Taking a close look at the `Flavanoids` feature after correlation, you can see that it's strongly positively correlated with both `Total phenols` and `OD280/OD315 of diluted wines`. Let's drop it from that subset, and then look at the correlation again:

In [7]:
wine_subset = wine_subset.drop("Flavanoids", axis=1)

wine_subset.corr()

Unnamed: 0,Total phenols,Malic acid,OD280/OD315 of diluted wines,Hue
Total phenols,1.0,-0.335167,0.699949,0.433681
Malic acid,-0.335167,1.0,-0.36871,-0.561296
OD280/OD315 of diluted wines,0.699949,-0.36871,1.0,0.565468
Hue,0.433681,-0.561296,0.565468,1.0


Another feature you might consider dropping is `OD280/OD315 of diluted wines`, which is strongly positively correlated with `Total Phenols` and moderately positively correlated with `Hue`. This is a situation where you'd want to iterate on your chosen features and see how they impact your model's performance.

### Dimensionality reduction for feature selection

A less manual way of reducing the size of your feature set is through dimensionality reduction. Dimensionality reduction is a form of unsupervised learning that transforms your data in a way that shrinks the number of features in your feature space. 

The method of dimensionality reduction we'll cover is principal component analysis, or PCA. PCA uses a linear transformation to project features into a space where they are completely uncorrelated. While the feature space is reduced, the variance is captured in a meaningful way by combining features into components. PCA captures, in each component, as much of the variance in the dataset as possible. In terms of feature selection, it can be a useful method when you have a large number of features and no strong candidates for elimination.

Transforming a dataset through PCA is relatively straightforward in scikit-learn. Let's apply PCA to the `wine` dataset. 

First, we'll set up our data for modeling by removing the label column, `Type`, from the `wine` dataset:

In [8]:
wine_X = wine.drop(["Type"], axis=1)

Next, we'll apply `PCA` to `wine_X` using `fit_transform()`, which transforms the data into components:

In [9]:
from sklearn.decomposition import PCA

pca = PCA()
transformed_X = pca.fit_transform(wine_X)

By default, PCA in scikit-learn keeps the number of components equal to the number of input features. If we print out the `explained_variance_ratio_`, we can see, by component, the percentage of variance explained by that component:

In [10]:
pca.explained_variance_ratio_

array([9.98091230e-01, 1.73591562e-03, 9.49589576e-05, 5.02173562e-05,
       1.23636847e-05, 8.46213034e-06, 2.80681456e-06, 1.52308053e-06,
       1.12783044e-06, 7.21415811e-07, 3.78060267e-07, 2.12013755e-07,
       8.25392788e-08])

You can see that much of the variance is explained by the first component here—around 99%—so it's likely that we could drop those components that don't explain much variance.

There are a couple of things to note regarding PCA. The first is that it can be very difficult to interpret PCA components beyond which components explain the most variance.
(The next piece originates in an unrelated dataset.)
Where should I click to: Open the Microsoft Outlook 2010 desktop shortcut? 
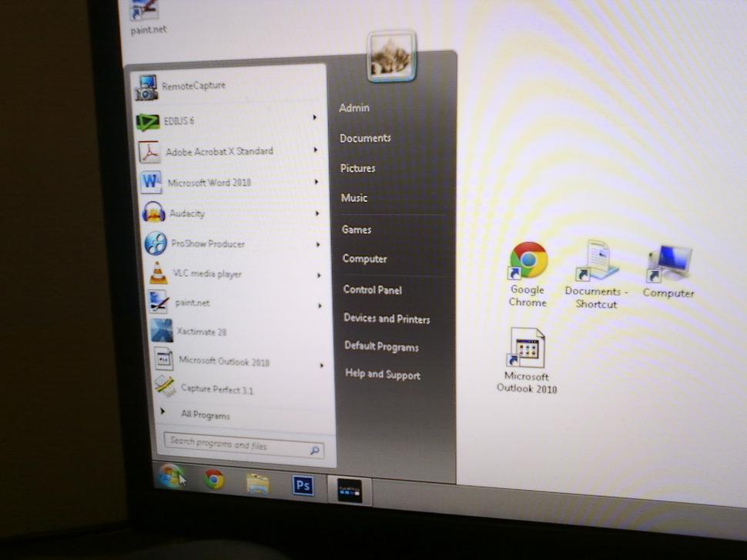527,350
PCA is more of a black box method than other methods of dimensionality reduction. The other thing to note is that PCA is a good step to do at the end of your preprocessing journey, because of the way the data gets transformed and reshaped. It can be difficult to do much feature work post-PCA, other than eliminating components that aren't useful in explaining variance.
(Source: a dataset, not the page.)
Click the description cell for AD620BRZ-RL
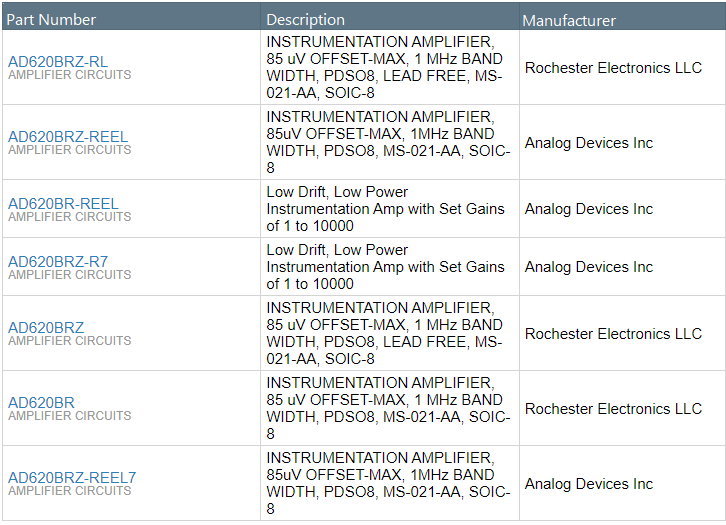This screenshot has width=726, height=525. (385, 67)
### Your turn: training a model using PCA

Let's take a look at how `knn` performs using PCA components as the `X` data. First, let's create our `y` labels out of the `Type` column as well as split the PCA-transformed data. We can simply pass in the `transformed_X` data we created in the previous step to `train_test_split()` to create training and test data. 

In [11]:
from sklearn.model_selection import train_test_split

y = wine["Type"]
X_pca_train, X_pca_test, y_pca_train, y_pca_test = train_test_split(transformed_X, y)
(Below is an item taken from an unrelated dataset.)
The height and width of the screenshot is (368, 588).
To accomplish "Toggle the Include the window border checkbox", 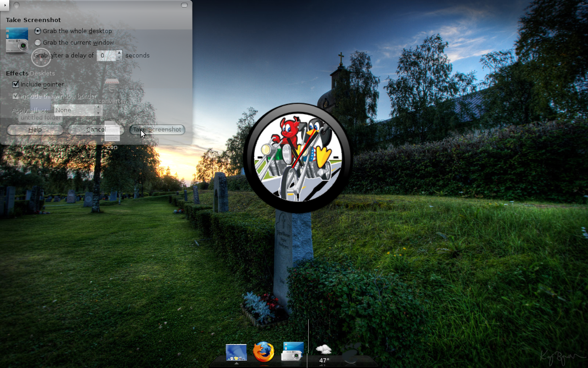I will [16, 96].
Next, we'll create the `knn` classifier, fit it to the training data, and score it on the test data:

In [12]:
from sklearn.neighbors import KNeighborsClassifier

knn_pca = KNeighborsClassifier()

Let's fit the model to the data and print out the score:

In [13]:
knn_pca.fit(X_pca_train, y_pca_train)

knn_pca.score(X_pca_test, y_pca_test)

0.7555555555555555

Some questions to think about: What other improvements could you make to the `wine` dataset? Would you use PCA? Why or why not?